Netflix (NASDAQ:NFLX) is reportedly starting to beef up the quality of its streams for the potential wave of 4K-capable televisions hitting the market. Tech blog Gigaom is reporting that Netflix has uploaded test footage in 4K, setting the stage for a wider rollout of commercial fare for Ultra HD in the coming months.
The video -- a brief cityscape filmed in Mexico -- is offered up in six different resolutions.
We still don't know if Ultra HD will take off. The TVs are too expensive at the moment -- the cheapest 4K TV at Best Buy will set you back $3,000. We saw how high prices doomed 3-D home theater systems, though now that the economy's showing signs of life, the market may be receptive to an upgrade.
Yes, 4K is a material upgrade in the realm of high-def. The technology offers four times the resolution of 1080p HDTV by introducing twice as many pixels in each direction. Even if it's slow to catch on -- if it ever catches on at all -- Netflix can't ignore it. It now has more than 40 million subscribers worldwide, and it's safe to say that this includes the early adopters when it comes to video that will likely pay up for the higher quality.
"We want to be one of the big suppliers of 4K content next year," CEO Reed Hastings said during last month's earnings call. "We are going to have 4K available everywhere."
He also revealed that "super HD" is another platform that should be available on Netflix during next year's 4K expansion.
Netflix doesn't just cater to folks with the technology and connectivity to make the meatier streams possible. There's a lot of bandwidth going into 4K-quality video served digitally, but Netflix has sometimes had to go the other way.

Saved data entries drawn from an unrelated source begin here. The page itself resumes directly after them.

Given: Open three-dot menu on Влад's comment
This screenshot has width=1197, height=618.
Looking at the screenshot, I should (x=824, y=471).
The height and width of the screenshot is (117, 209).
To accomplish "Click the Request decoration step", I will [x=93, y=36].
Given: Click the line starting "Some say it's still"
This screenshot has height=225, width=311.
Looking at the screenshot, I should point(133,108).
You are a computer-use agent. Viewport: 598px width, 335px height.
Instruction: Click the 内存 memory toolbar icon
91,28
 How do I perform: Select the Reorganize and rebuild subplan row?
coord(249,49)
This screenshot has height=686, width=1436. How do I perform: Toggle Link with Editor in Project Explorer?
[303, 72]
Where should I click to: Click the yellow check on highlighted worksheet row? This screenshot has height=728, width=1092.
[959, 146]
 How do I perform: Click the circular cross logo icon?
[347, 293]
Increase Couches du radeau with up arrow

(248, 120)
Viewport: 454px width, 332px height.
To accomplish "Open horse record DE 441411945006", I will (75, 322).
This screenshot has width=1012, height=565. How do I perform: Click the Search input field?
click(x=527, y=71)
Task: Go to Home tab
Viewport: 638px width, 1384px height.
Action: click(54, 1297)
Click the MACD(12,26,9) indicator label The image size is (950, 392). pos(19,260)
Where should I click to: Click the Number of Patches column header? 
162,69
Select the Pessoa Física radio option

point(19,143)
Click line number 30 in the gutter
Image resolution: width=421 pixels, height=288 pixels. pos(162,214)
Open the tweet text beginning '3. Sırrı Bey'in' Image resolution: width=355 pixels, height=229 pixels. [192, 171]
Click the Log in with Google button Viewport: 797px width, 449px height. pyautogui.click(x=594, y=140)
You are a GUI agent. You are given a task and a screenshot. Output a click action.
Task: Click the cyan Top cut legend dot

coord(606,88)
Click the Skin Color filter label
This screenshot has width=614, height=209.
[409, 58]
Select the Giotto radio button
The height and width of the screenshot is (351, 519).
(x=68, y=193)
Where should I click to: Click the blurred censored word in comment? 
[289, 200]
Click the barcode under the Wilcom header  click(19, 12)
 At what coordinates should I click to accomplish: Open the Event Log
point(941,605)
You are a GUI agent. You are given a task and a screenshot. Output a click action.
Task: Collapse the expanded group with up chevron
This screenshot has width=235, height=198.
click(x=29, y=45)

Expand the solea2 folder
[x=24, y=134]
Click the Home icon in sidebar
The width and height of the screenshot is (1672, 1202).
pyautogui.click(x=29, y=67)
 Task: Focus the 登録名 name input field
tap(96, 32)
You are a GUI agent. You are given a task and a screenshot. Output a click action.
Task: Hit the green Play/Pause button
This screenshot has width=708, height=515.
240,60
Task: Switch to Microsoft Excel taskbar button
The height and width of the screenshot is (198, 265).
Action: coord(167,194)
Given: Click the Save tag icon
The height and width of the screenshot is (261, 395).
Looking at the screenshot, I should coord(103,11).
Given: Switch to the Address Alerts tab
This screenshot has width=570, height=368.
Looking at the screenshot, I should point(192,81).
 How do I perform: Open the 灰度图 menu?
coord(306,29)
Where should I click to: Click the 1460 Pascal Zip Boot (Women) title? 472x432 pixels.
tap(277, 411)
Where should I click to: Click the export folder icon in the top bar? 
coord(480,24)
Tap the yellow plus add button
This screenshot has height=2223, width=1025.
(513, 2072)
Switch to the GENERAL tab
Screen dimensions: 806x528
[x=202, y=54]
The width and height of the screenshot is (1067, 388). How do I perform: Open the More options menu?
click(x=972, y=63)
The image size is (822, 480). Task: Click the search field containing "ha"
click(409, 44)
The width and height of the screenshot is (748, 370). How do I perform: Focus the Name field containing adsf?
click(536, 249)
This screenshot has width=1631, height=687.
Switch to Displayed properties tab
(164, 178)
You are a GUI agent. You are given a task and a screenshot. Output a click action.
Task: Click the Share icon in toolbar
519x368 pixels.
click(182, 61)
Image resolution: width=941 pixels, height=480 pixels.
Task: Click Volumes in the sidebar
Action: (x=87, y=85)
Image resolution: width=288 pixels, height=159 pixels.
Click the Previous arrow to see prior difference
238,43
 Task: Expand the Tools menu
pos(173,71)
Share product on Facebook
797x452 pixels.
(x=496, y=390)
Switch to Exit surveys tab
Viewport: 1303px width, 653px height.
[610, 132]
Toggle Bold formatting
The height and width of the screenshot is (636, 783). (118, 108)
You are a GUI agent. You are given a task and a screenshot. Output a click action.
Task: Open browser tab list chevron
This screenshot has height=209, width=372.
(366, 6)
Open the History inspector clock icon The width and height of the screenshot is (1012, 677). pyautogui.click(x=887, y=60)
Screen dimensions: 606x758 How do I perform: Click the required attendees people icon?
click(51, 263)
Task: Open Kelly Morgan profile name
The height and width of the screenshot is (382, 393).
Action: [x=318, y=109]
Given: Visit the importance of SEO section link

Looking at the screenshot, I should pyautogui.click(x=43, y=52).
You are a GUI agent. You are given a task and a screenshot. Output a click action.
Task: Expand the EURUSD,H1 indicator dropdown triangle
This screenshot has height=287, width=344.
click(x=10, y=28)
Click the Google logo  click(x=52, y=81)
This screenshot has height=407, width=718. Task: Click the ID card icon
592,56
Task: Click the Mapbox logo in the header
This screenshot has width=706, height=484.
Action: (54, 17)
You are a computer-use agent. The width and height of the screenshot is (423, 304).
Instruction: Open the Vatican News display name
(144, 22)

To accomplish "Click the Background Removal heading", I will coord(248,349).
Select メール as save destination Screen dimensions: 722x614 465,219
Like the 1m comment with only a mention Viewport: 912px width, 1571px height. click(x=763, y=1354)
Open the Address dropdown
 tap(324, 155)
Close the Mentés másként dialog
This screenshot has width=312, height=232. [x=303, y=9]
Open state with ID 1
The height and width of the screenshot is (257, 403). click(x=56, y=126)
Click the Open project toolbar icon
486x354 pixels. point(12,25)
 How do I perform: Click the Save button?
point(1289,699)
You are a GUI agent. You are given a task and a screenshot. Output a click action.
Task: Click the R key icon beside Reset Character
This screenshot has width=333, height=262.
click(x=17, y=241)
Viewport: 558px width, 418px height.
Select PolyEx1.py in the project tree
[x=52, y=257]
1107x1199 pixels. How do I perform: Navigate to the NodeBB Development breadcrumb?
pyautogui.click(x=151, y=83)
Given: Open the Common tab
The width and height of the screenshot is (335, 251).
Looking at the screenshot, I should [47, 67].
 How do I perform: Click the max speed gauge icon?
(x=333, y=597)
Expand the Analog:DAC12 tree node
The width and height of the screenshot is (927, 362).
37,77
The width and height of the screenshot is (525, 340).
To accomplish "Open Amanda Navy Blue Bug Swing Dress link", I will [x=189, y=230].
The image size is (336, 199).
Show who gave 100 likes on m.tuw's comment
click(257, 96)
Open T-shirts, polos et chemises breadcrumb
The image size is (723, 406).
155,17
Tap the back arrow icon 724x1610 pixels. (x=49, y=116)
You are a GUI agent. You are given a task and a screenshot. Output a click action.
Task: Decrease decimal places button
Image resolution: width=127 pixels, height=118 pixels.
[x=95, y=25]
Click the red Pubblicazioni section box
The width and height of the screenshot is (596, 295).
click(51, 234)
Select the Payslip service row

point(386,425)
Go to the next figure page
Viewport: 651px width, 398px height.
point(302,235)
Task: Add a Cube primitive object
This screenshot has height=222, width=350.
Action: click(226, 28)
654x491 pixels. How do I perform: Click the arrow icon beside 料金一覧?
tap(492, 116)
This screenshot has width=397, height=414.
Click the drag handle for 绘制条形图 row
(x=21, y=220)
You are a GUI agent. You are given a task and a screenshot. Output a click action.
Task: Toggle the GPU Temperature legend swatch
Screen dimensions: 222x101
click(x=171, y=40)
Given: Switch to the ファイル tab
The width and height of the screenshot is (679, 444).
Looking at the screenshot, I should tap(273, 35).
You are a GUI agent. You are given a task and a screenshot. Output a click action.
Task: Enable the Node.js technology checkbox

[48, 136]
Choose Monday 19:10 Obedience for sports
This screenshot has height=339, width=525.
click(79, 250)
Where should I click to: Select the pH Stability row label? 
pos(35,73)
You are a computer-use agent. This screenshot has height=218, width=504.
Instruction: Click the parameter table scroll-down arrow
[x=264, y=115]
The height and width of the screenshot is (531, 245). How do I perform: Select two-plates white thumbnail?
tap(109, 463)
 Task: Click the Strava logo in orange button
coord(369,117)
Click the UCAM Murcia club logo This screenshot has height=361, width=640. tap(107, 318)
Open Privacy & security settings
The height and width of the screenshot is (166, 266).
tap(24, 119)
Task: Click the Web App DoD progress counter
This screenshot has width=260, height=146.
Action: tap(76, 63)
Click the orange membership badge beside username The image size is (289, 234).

We saw that in Canada two years ago, where tight usage caps among Canadian service providers forced Netflix into offering subscribers the option of streaming at lower qualities that aren't as taxing. Canadians were offered streams that consumed just a third of the bandwidth of its default setting.
Closer to home, Netflix investors began to get nervous last year when the FCC appeared to support tiered broadband pricing at a cable-industry trade show. In short, Netflix has proven that it's ready to play limbo if it's in the best interest of its audience. Serving lower-quality streams would naturally also be beneficial to Netflix's cost structure. Will margins contract if 4K sends bandwidth slurping the other way?
Netflix can always charge more. It doesn't have a problem charging disc-based customers more for Blu-ray. Consumers get it. The Blu-ray optical discs cost more than DVD. The market should also understand why Netflix would charge more than $7.99 a month for customers wanting 4K.
Netflix has stuck to its $7.99-a-month pricing, but just as it offers a slightly more expensive plan for those wanting more than two simultaneous streams, it could also push out a higher rate for those craving 4K. If they're paying $3,000 for a 4K Ultra HD device, odds are they won't flinch at the legitimate increase.